Each cycle emits grafos_observe::Event::SpecCycle with {step, proposals, target_argmax, accepted_count, emitted_count}. Aggregating over many cycles produces the live acceptance_rate signal a scheduler can use to start/stop speculation per tenant.

Variations

  • Top-K / top-P sampling instead of greedy. Speculative decode with stochastic sampling requires a different acceptance rule (matching the underlying distribution via rejection sampling). Filed as a follow-up; not yet implemented.
  • N-way speculation (N drafts, 1 target). Multiple drafts propose in parallel; target verifies all proposals in one batched forward. Higher acceptance via diversity, higher draft cost.
  • Cross-tenant speculation sharing.
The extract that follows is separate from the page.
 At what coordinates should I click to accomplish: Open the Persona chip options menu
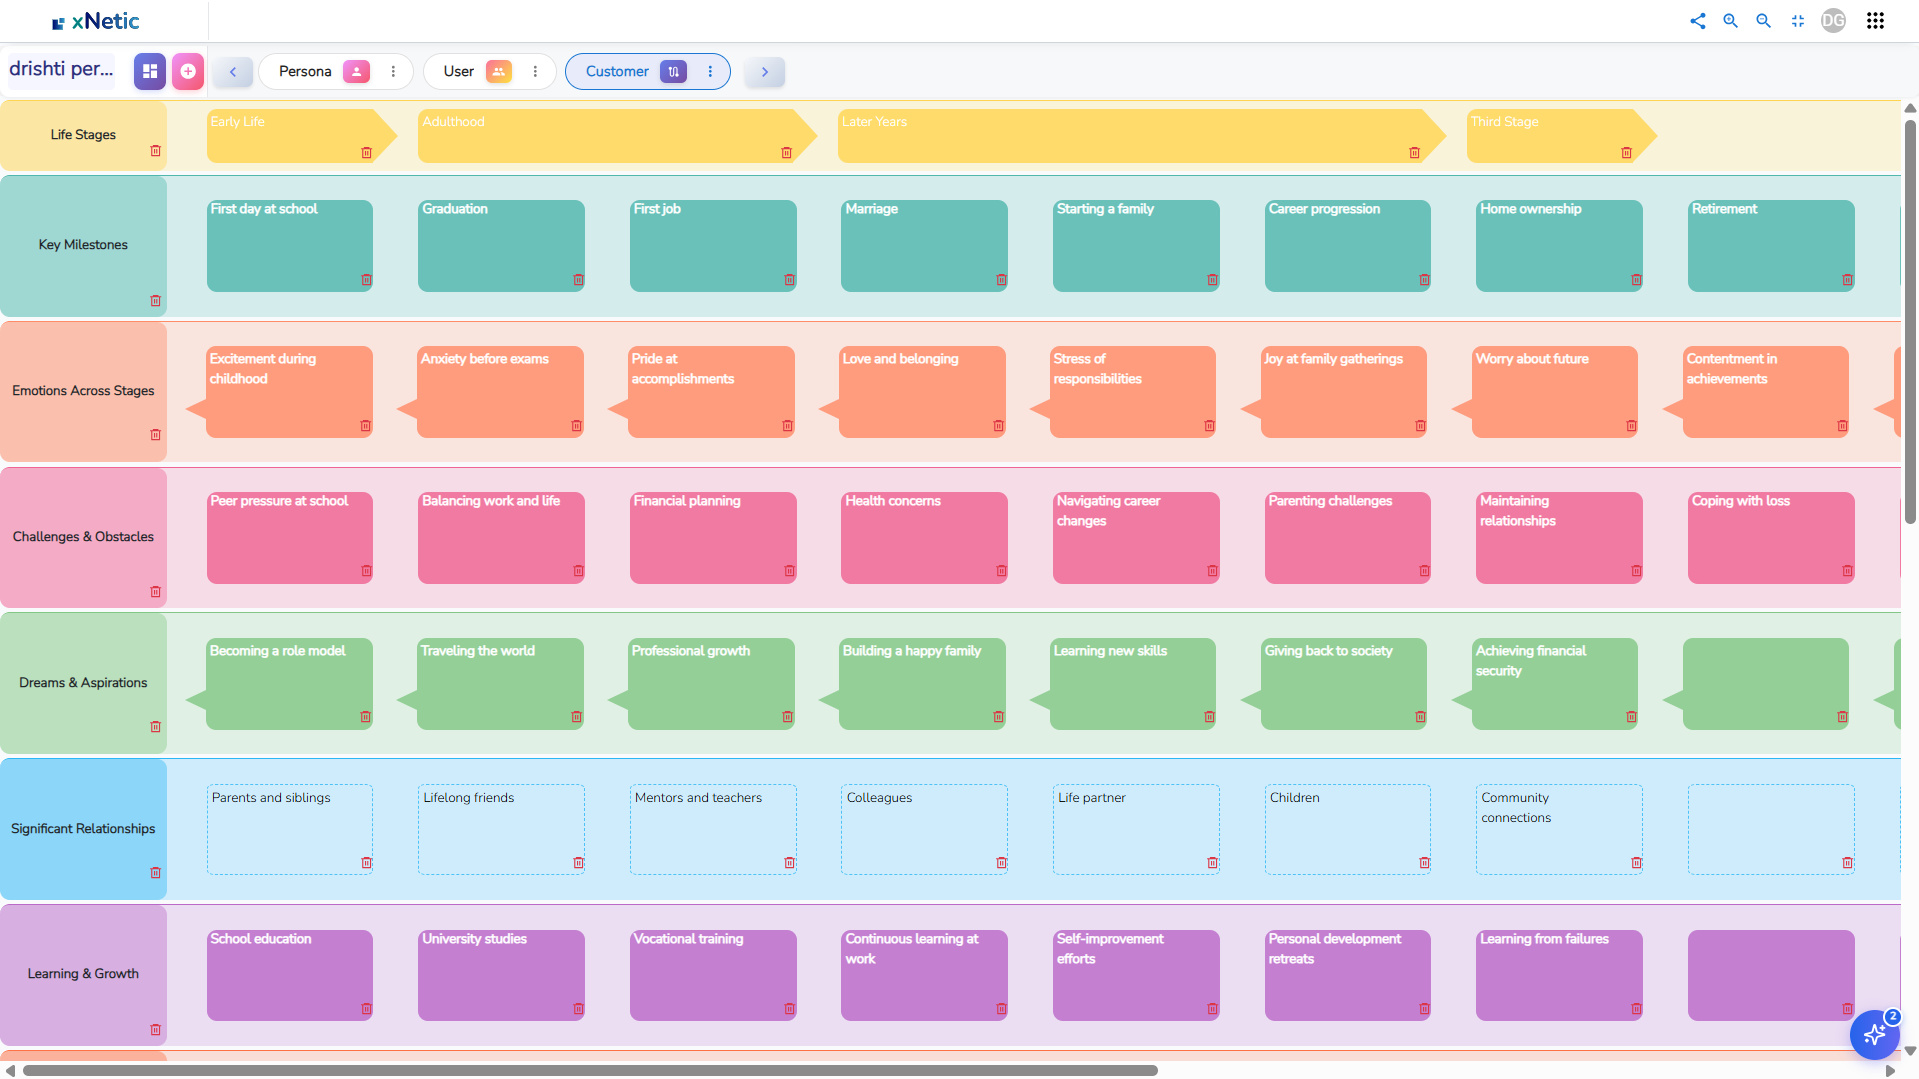[393, 71]
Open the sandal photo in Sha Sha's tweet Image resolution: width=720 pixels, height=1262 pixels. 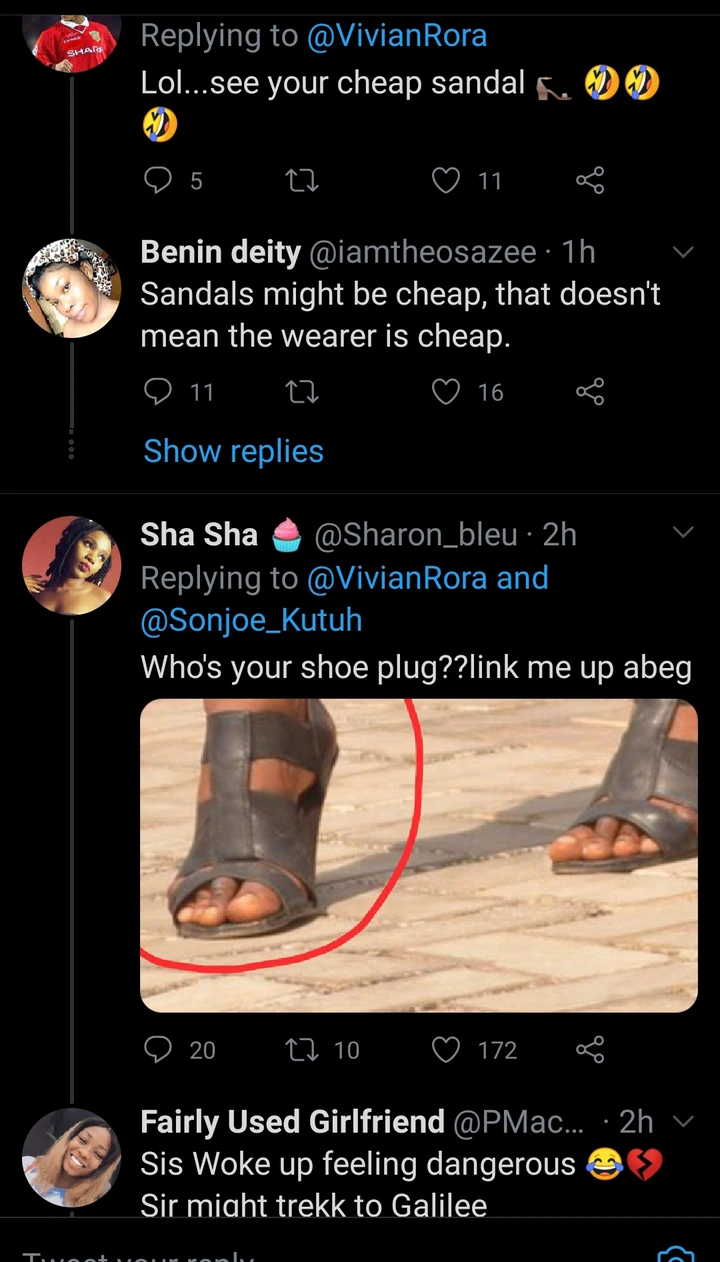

Multiple tenants share the same target engine; their drafts run in their own leases. The scheduler routes proposals to the shared target’s batched verify queue.
  • Heterogeneous quant draft/target. Both Qwens above are Q4_K_M. Cross-quant speculation (e.g., Q4_K_M draft + Q8_0 target) works in principle but isn’t pinned here.

Why This Is Recipe 65

Recipes 61–64 establish that a single engine is correct, efficient, and revocable. Recipe 65 establishes that two engines compose into a higher-level inference primitive without losing those properties. Recipe 66 establishes the orthogonal composition (N tenants in ONE engine’s forward). Together they show fabricBIOS’ inference primitive composes across two orthogonal dimensions.